This code extremly little used. You probably have found a bug in which
the permissions are not correctly transmitted for htpps pages.
> Why it work in http?
> Why my https Site work too?
> And Why "Remote Controlling A C++ XPCOM Component In A Signed JavaScript
> Page In a HttpS WebSite don't work"?
What do you mean by the https site works too ? Do you mean the fact it
works as long as you don't try to run signed javascript from it ?
There's an old bug that looks very similar, but the reporter never gave
enough information for reproduction, so it was closed :
https://bugzilla.mozilla.org/show_bug.cgi?id=90310
Can you test what happens with a simpler script that uses
UniversalXPConnect, but not your XPCOM component, like the one in this
message :
http://groups.google.fr/groups?selm=96f084a3.0308190144.5e6d2c19%40posting.google.com
If it fails, then it would be good to attache it to 90310, and reopen
the bug.
I'm redirecting the discussion to netscape.public.mozilla.crypto
I think this patch too is a little suspicious :
https://bugzilla.mozilla.org/show_bug.cgi?id=240496
>> Error: uncaught exception: [Exception... "Component returned failure
>> code: 0x80570018
Jean-Marc, Do you know what that error code means, and/or what produced it?

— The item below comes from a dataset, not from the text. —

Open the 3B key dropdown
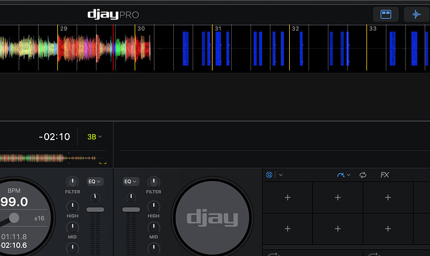The height and width of the screenshot is (256, 430). 95,136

It is not an NSS or NSPR error code. It looks like a Microsoft style error
code, e.g. 0x80nn0xxx but I cannot find it in my MS header files, nor on
the msdn web site. I also searched lxr.mozilla.org for that string and
various substrings without results.
If you know where it is defined, please post a reference. Thanks.
--
Nelson B
Nelson, maybe I was wrong to transfer to crypto, because I don't believe
it has to see with NSS. Maybe I it would better have left it in security
or transferred to XPCOM. Just saw signature + ssl, but if the actual
cryptography layer is OK, it's still component security.

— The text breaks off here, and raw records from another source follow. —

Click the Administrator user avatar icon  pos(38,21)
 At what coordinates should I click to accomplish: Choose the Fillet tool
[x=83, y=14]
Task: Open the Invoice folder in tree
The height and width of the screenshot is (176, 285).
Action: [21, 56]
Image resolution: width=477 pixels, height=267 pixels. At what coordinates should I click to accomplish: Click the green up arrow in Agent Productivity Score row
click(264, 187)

I made things harder by cutting too much from the original message,
where it was easy to spot the NS_ERROR_XPC_BAD_IID identifier, but you
probably saw it on the security group ?
http://lxr.mozilla.org/mozilla/source/js/src/xpconnect/idl/nsIXPConnect.idl#98
#define NS_ERROR_XPC_BAD_IID GENERATE_XPC_FAILURE(24)

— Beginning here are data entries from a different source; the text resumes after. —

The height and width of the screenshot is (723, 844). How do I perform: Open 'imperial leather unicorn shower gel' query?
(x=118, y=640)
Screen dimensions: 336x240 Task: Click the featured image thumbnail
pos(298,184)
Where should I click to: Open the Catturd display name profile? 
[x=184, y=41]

#define GENERATE_XPC_FAILURE(x) \
(NS_ERROR_GENERATE_FAILURE(NS_ERROR_MODULE_XPCONNECT,x))
#define NS_ERROR_MODULE_XPCONNECT 18
#define NS_ERROR_GENERATE_FAILURE(module,code) \
((nsresult) (((PRUint32)(NS_ERROR_SEVERITY_ERROR)<<31) |
((PRUint32)(module+NS_ERROR_MODULE_BASE_OFFSET)<<16) |
((PRUint32)(code))) )
#define NS_ERROR_MODULE_BASE_OFFSET 0x45
0x45 + 18 = 0x57, and 24 => 0x18
The thing is that this error is in all case returned after the security
manager has done the checking, so this is something else. It seems in
the https version the js jut can't see his XPCOM component. It sounds
possible it's just a inadvertent installation error.
If the installation of the component is really correct, I think Vincent
should run his component in a debug build, set breakpoints everywhere
this error is returned, and check what is different when he reaches this
points in the HTTP and in the HTTPS version.
The error can come from :
/js/src/xpconnect/src/xpccomponents.cpp, line 1654
/js/src/xpconnect/src/xpcjsid.cpp, line 795
/js/src/xpconnect/src/xpcjsid.cpp, line 883
> I made things harder by cutting too much from the original message,
> where it was easy to spot the NS_ERROR_XPC_BAD_IID identifier, but you
> probably saw it on the security group ?
Thanks for the added info Jean-Marc. I didn't see this in n.p.m.security.